[待处理数据]:
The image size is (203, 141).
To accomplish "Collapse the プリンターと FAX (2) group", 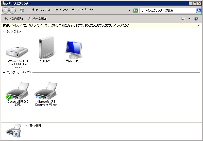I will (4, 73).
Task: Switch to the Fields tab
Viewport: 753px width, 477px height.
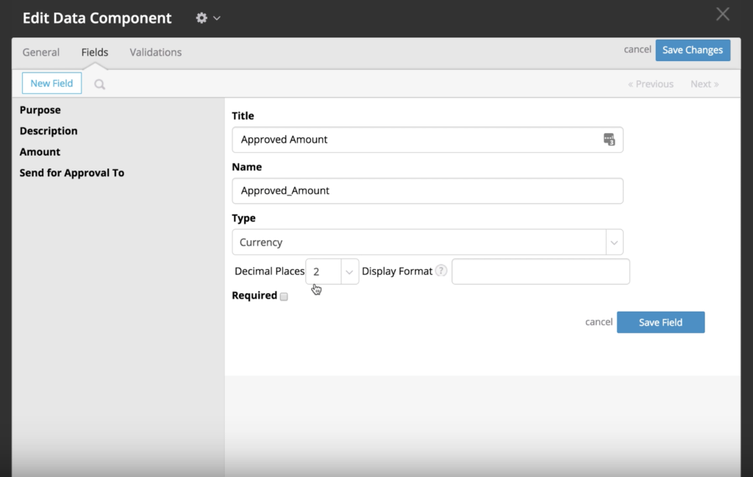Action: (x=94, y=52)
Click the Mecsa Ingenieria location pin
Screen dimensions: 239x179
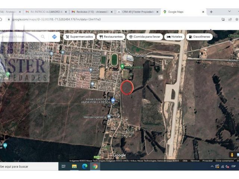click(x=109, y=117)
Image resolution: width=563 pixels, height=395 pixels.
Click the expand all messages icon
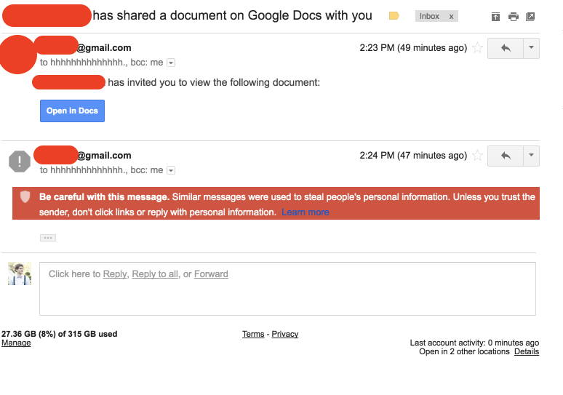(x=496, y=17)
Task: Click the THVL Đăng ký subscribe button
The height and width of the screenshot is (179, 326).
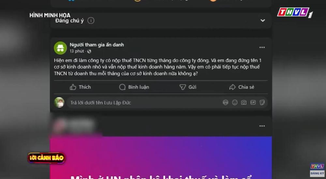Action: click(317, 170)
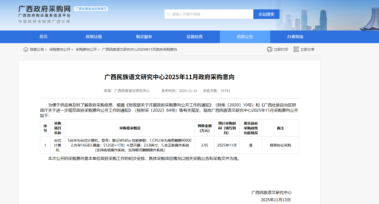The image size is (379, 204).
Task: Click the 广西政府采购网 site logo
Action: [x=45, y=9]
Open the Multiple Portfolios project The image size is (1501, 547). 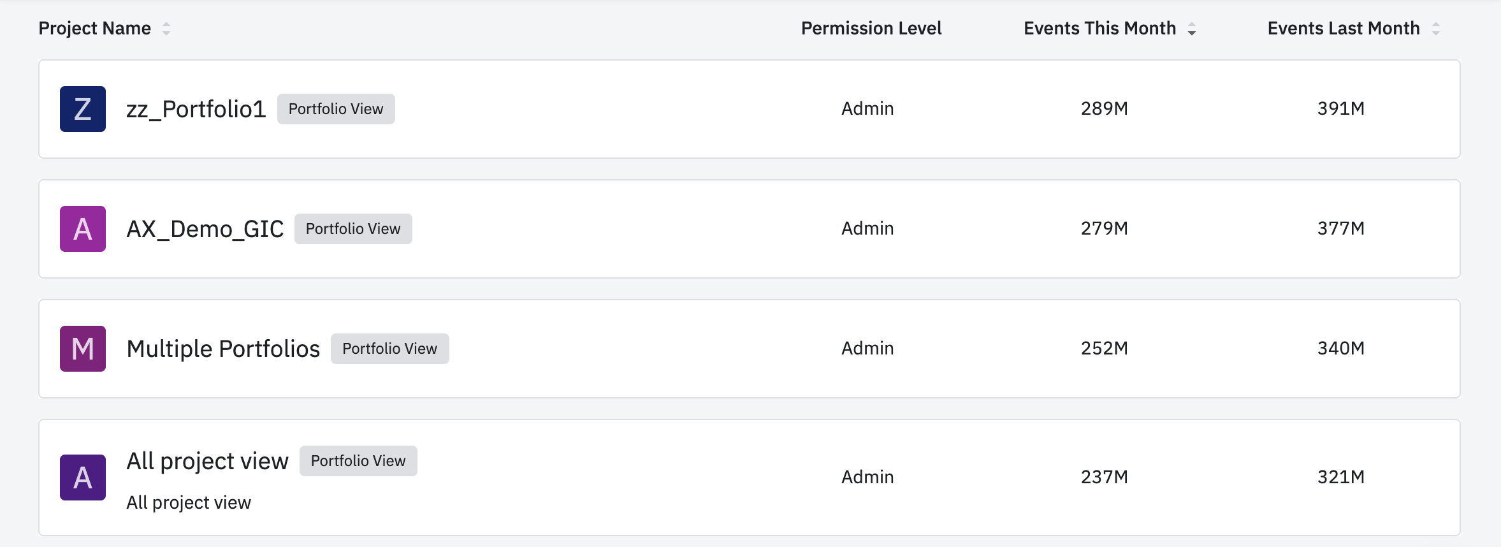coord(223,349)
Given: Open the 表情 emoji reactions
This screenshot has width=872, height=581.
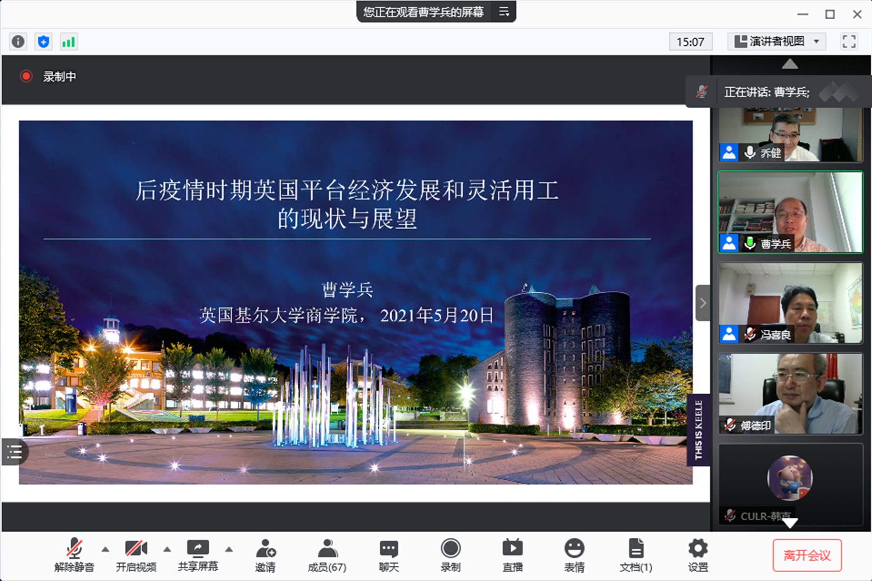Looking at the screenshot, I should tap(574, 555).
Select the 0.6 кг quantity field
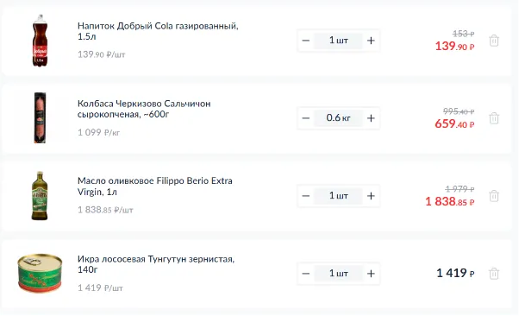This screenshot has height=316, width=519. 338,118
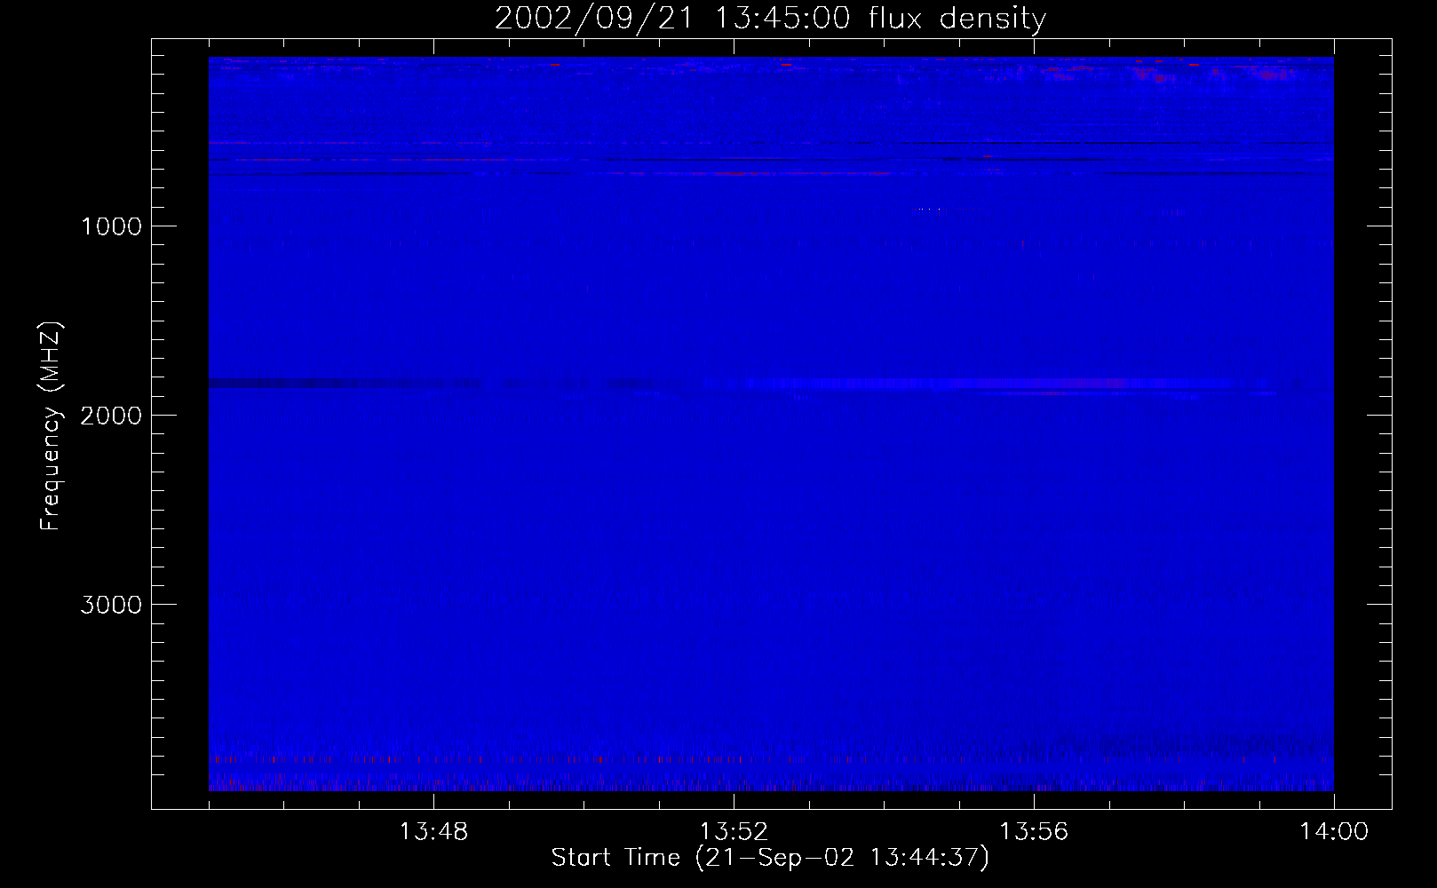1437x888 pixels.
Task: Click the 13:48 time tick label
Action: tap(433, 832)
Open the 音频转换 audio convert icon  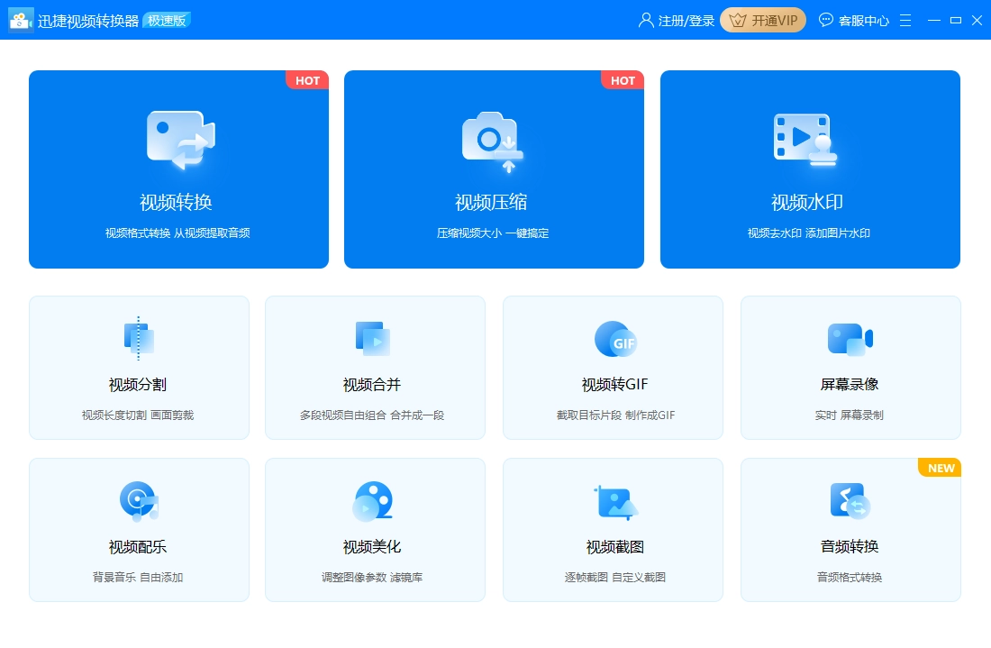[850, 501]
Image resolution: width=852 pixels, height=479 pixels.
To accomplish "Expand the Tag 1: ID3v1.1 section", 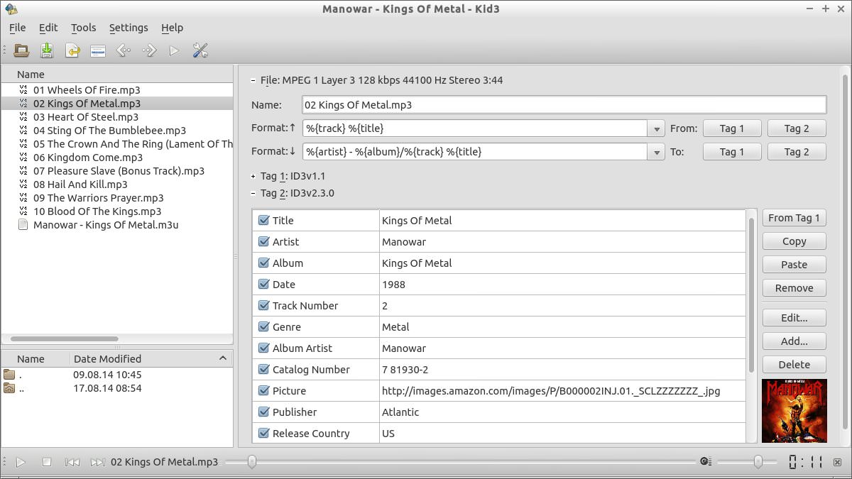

[任务说明]: 将上方清单中自包含“Task: Switch to the Fields tab”的一行起、至包含“(x=496, y=17)”的一行止的内容（首尾两行均包括在内）转换为JSON字符串列表，每行对应一个字符串，空行略去。输出中不得包含图片。

[输出结果]:
[
  "Task: Switch to the Fields tab",
  "Viewport: 753px width, 477px height.",
  "Action: (x=94, y=52)",
  "Click the Mecsa Ingenieria location pin",
  "Screen dimensions: 239x179",
  "click(x=109, y=117)",
  "Image resolution: width=563 pixels, height=395 pixels.",
  "Click the expand all messages icon",
  "(x=496, y=17)"
]